* ABOUT THIS EXERCISE *
Below is a listing. Quote from it, exactly, the lines from the one containing "Where should I click to: Click the Cost" down to the one containing "This screenshot has width=225, height=664.", both ends included, and nothing else.
----------
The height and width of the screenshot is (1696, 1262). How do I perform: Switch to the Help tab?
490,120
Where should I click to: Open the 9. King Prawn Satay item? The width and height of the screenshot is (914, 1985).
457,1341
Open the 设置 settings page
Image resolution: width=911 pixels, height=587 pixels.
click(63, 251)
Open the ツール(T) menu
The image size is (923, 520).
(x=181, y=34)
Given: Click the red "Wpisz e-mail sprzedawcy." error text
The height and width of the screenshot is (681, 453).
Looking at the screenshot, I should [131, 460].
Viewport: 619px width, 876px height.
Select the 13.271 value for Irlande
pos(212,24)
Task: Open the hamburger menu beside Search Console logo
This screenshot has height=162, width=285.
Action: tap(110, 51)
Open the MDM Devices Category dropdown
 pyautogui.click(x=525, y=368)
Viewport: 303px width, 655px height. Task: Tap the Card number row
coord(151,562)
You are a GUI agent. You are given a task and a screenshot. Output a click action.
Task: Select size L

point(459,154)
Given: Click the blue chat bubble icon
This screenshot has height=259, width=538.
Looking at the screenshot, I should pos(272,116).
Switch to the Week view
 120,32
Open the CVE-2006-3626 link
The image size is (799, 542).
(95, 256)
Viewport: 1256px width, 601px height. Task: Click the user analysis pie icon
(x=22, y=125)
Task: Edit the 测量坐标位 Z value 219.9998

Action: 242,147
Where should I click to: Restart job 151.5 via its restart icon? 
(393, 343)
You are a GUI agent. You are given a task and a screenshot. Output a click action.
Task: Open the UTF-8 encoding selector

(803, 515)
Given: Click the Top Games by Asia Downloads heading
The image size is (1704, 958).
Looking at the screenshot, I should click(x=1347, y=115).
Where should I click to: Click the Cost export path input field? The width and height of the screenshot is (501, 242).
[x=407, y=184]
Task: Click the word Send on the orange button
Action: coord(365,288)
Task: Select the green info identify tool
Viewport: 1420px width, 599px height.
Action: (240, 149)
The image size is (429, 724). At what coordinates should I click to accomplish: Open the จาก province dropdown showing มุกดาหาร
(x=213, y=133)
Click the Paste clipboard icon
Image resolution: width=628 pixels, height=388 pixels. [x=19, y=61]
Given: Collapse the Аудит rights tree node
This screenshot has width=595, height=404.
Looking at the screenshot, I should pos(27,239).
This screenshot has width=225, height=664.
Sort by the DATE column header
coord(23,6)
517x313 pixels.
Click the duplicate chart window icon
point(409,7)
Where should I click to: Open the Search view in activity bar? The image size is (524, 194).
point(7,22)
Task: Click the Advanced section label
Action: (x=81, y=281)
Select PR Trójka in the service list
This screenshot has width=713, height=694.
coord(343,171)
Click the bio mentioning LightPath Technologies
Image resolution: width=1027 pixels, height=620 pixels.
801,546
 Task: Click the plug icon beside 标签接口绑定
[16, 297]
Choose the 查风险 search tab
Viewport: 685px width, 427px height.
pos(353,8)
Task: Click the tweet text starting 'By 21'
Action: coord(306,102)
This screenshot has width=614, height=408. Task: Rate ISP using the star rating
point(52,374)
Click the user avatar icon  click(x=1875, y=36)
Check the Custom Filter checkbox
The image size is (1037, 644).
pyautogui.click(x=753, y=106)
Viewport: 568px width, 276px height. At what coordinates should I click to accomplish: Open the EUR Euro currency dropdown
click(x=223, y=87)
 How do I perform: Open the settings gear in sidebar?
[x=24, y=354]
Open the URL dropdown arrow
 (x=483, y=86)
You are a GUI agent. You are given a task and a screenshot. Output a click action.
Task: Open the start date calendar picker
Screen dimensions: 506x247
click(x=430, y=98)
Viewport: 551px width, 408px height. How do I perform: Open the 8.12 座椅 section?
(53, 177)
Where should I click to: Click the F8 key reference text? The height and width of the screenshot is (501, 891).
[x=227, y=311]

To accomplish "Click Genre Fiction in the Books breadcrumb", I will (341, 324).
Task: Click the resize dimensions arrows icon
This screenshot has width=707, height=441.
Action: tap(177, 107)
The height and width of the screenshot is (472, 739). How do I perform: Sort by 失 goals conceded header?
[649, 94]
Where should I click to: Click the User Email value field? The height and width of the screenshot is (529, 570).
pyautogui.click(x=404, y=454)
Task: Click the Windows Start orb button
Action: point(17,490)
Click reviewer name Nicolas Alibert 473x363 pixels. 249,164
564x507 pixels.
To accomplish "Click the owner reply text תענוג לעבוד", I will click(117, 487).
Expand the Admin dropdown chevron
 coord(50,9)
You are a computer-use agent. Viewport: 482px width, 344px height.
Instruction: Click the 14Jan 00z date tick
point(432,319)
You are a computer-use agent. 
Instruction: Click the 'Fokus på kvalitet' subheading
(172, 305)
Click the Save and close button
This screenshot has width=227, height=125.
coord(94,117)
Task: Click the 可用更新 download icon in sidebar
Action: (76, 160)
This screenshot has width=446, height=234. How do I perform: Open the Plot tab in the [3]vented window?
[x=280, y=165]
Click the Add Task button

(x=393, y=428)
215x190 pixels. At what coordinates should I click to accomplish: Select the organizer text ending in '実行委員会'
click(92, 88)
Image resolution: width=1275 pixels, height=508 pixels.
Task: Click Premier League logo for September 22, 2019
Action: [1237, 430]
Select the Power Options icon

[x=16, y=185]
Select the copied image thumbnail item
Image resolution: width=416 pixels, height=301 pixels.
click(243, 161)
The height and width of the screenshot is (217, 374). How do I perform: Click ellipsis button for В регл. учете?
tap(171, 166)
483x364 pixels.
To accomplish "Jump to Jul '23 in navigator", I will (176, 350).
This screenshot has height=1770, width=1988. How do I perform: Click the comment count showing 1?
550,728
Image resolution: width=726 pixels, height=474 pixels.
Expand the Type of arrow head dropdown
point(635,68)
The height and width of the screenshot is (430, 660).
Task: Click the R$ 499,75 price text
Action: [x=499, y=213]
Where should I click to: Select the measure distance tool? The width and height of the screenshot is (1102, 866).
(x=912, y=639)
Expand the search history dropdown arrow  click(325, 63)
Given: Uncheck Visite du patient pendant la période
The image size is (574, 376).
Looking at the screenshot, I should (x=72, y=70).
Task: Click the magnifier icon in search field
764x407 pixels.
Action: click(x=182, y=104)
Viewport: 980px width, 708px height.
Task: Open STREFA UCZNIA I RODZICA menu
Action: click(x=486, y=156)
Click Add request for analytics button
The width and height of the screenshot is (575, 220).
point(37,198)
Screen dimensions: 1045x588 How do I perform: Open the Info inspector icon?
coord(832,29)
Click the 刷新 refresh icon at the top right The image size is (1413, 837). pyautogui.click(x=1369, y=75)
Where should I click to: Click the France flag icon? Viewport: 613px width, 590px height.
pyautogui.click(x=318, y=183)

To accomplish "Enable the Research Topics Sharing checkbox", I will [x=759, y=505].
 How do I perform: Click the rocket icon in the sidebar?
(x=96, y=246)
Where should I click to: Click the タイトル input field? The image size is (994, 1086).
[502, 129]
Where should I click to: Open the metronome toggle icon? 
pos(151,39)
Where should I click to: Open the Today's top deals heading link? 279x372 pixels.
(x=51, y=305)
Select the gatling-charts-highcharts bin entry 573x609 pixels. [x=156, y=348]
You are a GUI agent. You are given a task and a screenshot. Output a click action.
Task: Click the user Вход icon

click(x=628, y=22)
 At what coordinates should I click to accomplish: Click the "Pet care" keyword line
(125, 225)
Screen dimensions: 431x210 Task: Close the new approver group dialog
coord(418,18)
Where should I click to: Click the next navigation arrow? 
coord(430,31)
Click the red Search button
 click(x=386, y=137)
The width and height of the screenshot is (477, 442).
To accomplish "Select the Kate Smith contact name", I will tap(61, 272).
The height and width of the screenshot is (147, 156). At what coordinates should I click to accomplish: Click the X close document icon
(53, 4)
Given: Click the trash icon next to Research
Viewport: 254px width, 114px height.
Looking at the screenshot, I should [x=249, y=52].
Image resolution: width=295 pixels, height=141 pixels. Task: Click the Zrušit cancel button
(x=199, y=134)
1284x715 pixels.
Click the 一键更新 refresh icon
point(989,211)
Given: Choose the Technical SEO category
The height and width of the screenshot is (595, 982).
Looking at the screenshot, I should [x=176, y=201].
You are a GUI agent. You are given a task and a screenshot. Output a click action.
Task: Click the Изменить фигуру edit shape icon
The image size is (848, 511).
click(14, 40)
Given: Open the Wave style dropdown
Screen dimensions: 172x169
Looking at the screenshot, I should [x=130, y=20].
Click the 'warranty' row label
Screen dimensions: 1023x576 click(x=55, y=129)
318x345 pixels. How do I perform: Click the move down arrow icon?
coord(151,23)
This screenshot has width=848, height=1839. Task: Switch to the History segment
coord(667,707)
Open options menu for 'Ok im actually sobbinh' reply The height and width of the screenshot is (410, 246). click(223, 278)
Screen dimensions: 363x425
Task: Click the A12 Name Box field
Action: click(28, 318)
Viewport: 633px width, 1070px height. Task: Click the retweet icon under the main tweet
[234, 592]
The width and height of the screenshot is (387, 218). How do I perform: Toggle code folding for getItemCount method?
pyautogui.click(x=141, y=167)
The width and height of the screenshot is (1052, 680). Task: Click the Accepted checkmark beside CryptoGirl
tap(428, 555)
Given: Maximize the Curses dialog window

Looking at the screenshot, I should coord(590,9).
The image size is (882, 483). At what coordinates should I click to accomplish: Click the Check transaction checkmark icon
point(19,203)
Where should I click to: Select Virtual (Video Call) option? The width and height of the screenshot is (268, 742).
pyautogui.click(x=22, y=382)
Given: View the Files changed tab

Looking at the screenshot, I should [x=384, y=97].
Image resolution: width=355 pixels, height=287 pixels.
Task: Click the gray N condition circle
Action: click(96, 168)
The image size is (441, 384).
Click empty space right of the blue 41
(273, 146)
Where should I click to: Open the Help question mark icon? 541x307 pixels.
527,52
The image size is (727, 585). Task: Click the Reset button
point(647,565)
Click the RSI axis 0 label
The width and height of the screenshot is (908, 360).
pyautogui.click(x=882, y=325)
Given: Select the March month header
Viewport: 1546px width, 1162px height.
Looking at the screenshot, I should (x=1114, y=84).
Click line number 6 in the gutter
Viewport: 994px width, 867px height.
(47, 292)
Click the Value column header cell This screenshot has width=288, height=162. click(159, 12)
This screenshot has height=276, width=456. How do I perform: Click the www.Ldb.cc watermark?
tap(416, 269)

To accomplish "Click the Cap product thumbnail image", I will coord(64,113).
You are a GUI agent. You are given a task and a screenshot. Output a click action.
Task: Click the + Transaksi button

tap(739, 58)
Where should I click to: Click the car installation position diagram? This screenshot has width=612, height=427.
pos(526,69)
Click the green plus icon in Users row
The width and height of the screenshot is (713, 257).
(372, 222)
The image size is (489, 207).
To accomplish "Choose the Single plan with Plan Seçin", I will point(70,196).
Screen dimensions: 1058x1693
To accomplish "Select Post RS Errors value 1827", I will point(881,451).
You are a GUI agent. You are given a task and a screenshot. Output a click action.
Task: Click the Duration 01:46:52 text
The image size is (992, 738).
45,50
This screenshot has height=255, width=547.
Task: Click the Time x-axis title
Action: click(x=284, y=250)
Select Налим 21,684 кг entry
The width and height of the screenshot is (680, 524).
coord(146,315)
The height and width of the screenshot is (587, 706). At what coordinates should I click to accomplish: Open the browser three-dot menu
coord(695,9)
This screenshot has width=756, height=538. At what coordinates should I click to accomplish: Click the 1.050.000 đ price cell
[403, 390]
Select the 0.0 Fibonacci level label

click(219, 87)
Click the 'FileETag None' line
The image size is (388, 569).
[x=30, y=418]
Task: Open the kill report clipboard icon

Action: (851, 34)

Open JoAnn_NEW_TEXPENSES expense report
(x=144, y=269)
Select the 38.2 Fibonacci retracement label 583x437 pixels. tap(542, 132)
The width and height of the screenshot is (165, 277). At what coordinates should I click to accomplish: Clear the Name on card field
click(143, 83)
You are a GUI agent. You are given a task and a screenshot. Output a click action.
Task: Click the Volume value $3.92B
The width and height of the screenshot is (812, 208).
----------
* WORKED SOLUTION *
Where should I click to: Click the Cost export path input field? The width and height of the screenshot is (501, 242).
[x=407, y=184]
Task: Click the word Send on the orange button
Action: coord(365,288)
Task: Select the green info identify tool
Viewport: 1420px width, 599px height.
Action: (240, 149)
The image size is (429, 724). At what coordinates should I click to accomplish: Open the จาก province dropdown showing มุกดาหาร
(x=213, y=133)
Click the Paste clipboard icon
Image resolution: width=628 pixels, height=388 pixels. [x=19, y=61]
Given: Collapse the Аудит rights tree node
This screenshot has width=595, height=404.
Looking at the screenshot, I should pos(27,239).
This screenshot has width=225, height=664.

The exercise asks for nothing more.